En disant ces mots, elle sonna.

« Barbara, dit-elle à la servante qui entra, je n’ai pas encore eu mon thé ; apportez le plateau et donnez des tasses pour ces deux jeunes filles. »

Le plateau fut apporté. Combien mes yeux furent charmés par ces tasses de porcelaine, et cette théière, placée sur une petite table ronde près du feu ! Combien me semblèrent délicieux le parfum du thé et l’odeur des tartines, dont à mon grand désappointement, car la faim commençait à se faire sentir, je n’aperçus qu’une très petite quantité. Mlle Temple en fit aussi la remarque.

« Barbara, dit-elle, ne pourriez-vous pas nous apporter un peu plus de pain et de beurre ? il n’y en pas assez pour trois. »

La servante sortit et revint bientôt.

« Mademoiselle, dit-elle.
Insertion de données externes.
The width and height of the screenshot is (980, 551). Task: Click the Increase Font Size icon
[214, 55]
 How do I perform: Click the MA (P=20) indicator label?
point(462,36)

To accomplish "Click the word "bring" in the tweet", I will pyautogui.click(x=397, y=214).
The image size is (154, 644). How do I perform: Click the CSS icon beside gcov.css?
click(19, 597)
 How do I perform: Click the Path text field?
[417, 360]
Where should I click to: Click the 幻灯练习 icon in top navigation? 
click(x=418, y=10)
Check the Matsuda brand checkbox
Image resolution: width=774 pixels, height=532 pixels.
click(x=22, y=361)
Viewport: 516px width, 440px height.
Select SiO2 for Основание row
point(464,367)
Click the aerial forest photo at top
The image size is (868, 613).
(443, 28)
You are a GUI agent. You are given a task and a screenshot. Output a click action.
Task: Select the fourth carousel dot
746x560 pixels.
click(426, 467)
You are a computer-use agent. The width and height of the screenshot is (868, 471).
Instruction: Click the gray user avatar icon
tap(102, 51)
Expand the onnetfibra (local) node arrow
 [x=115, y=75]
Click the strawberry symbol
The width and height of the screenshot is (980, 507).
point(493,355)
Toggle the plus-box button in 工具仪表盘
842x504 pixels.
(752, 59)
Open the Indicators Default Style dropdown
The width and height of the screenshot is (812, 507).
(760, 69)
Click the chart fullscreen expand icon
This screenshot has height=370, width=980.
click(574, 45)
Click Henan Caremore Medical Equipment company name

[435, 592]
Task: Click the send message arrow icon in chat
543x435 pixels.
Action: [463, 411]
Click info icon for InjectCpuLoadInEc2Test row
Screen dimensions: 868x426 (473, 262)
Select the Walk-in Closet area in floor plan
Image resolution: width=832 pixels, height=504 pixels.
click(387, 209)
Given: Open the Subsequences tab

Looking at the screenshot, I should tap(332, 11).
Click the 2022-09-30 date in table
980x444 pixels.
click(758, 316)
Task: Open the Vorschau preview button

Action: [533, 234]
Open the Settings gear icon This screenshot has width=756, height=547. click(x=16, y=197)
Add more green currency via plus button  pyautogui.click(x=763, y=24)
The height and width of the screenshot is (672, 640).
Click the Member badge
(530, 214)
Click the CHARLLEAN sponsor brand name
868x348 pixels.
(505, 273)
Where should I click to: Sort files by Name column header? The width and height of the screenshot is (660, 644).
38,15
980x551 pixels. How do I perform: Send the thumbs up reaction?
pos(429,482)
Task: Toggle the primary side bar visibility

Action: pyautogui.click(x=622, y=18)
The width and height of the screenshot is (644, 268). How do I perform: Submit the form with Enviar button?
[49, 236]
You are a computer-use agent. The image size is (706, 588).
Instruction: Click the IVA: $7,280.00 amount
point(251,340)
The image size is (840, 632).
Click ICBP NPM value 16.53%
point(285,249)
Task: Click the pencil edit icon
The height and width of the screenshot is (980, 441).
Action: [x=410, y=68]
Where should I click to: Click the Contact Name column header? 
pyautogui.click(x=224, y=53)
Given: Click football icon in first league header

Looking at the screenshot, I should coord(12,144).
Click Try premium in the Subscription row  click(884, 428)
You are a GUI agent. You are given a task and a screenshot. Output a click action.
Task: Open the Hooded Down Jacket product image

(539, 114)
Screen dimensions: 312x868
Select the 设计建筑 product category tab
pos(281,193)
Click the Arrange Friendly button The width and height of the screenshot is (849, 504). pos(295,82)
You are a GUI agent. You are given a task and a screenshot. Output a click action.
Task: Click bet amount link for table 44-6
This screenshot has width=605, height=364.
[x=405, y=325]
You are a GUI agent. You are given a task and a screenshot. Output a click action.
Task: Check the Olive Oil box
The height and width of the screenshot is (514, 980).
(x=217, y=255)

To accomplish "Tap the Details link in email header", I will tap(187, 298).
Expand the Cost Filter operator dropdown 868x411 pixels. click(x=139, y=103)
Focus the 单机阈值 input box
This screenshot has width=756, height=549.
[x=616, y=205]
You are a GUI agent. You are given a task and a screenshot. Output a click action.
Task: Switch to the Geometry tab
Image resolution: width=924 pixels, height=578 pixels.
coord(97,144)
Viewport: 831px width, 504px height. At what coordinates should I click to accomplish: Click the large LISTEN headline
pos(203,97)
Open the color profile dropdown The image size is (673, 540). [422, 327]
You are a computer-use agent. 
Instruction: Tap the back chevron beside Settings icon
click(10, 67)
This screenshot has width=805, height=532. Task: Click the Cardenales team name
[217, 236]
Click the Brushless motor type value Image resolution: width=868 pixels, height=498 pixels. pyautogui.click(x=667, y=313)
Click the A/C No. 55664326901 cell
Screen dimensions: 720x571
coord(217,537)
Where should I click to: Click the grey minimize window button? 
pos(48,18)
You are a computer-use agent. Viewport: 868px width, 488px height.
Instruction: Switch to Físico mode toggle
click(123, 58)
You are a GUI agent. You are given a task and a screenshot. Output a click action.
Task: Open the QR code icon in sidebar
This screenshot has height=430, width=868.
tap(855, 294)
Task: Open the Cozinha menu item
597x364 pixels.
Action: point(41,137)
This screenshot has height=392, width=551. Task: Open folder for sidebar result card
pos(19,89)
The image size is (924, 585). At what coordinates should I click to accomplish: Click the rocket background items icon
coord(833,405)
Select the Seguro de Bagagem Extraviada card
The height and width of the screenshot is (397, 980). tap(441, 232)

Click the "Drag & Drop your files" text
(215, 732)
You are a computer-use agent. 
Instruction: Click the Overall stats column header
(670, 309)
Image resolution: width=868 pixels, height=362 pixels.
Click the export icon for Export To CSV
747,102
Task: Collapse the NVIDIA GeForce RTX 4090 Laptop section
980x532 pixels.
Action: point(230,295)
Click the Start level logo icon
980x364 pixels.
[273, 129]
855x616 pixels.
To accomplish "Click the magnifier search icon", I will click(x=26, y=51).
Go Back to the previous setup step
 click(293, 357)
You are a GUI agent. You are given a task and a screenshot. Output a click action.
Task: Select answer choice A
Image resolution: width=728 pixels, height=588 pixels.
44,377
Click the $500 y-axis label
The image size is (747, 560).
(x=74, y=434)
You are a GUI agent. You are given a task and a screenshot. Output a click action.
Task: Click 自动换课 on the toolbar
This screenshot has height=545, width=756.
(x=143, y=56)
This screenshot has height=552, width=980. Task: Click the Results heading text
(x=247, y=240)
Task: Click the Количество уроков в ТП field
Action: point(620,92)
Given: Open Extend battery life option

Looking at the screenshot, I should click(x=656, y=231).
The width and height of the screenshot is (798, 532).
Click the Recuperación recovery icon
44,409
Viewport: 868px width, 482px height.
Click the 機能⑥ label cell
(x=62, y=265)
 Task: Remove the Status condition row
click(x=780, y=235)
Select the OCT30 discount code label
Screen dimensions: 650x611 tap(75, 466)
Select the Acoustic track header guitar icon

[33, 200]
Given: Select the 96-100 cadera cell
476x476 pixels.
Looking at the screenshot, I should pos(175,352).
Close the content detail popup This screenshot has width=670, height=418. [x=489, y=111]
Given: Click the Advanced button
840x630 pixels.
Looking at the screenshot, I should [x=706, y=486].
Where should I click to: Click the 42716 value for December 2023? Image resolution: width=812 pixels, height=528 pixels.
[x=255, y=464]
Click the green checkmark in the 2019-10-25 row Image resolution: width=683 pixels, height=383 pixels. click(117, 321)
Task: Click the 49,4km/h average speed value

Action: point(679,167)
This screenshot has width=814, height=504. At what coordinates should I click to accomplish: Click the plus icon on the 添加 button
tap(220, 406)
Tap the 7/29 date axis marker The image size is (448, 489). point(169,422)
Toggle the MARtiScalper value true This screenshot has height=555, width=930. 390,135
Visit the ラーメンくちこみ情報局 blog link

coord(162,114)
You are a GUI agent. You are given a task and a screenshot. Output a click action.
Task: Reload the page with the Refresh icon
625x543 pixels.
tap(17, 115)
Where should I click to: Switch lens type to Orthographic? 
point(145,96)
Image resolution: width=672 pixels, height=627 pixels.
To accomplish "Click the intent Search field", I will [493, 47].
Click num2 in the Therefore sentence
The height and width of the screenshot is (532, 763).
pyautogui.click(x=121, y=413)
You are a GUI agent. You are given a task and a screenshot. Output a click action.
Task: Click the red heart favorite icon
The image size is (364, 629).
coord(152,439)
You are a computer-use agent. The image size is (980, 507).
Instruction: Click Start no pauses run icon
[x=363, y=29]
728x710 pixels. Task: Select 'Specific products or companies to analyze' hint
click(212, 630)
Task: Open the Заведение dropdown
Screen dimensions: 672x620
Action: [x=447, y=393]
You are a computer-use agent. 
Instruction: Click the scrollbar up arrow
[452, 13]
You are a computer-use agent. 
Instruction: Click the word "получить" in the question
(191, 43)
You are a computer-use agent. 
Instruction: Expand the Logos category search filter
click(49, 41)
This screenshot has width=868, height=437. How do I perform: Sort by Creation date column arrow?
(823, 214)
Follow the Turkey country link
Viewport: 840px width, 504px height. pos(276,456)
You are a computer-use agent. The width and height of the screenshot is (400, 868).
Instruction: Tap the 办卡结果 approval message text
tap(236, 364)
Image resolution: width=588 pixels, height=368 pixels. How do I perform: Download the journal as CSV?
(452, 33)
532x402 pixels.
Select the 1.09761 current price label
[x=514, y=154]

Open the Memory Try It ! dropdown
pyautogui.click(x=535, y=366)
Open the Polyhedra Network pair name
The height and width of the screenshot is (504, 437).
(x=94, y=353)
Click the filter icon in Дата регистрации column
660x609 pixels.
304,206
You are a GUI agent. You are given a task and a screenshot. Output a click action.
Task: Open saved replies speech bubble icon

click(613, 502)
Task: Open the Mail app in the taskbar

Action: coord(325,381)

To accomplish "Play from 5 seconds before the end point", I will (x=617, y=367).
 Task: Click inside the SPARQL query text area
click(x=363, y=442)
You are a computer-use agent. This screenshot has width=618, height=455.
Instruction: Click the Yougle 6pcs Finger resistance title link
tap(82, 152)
Mme Harden dit qu’elle a envoyé la quantité ordinaire. »

Mme Harden était la femme de charge ; elle était taillée sur le même modèle que M. Brockelhurst ; elle semblait faite de la même chair et des mêmes os.

« Oh ! très bien, répondit Mlle Temple ; nous nous en passerons alors. »

Au moment où la servante s’en allait, elle ajouta en souriant :

« Heureusement que, pour cette fois, j’ai de quoi suppléer à ce qui manque. »

Ella invita Hélène et moi à nous approcher de la table, et plaça devant chacune de nous une tasse de thé et une délicieuse mais petite tartine de beurre ; puis elle se leva, ouvrit un tiroir et en tira un paquet enveloppé de papier : un pain d’épice d’une majestueuse grandeur s’offrit à nos regards.

« J’aurais voulu vous en donner à chacune un morceau pour l’emporter, dit-elle ; mais, puisque nous n’avons pas assez de pain et de beurre, il faudra bien le manger maintenant. »

Et sa main généreuse nous en coupa de grosses tranches.

Ce soir-là, il nous sembla que nous étions nourries de nectar et d’ambroisie. Le sourire de satisfaction avec lequel Mlle Temple nous regardait pendant que nous apaisions nos appétits voraces sur le mets délicat qu’elle nous avait libéralement réparti, ne fut pas la moindre de nos joies.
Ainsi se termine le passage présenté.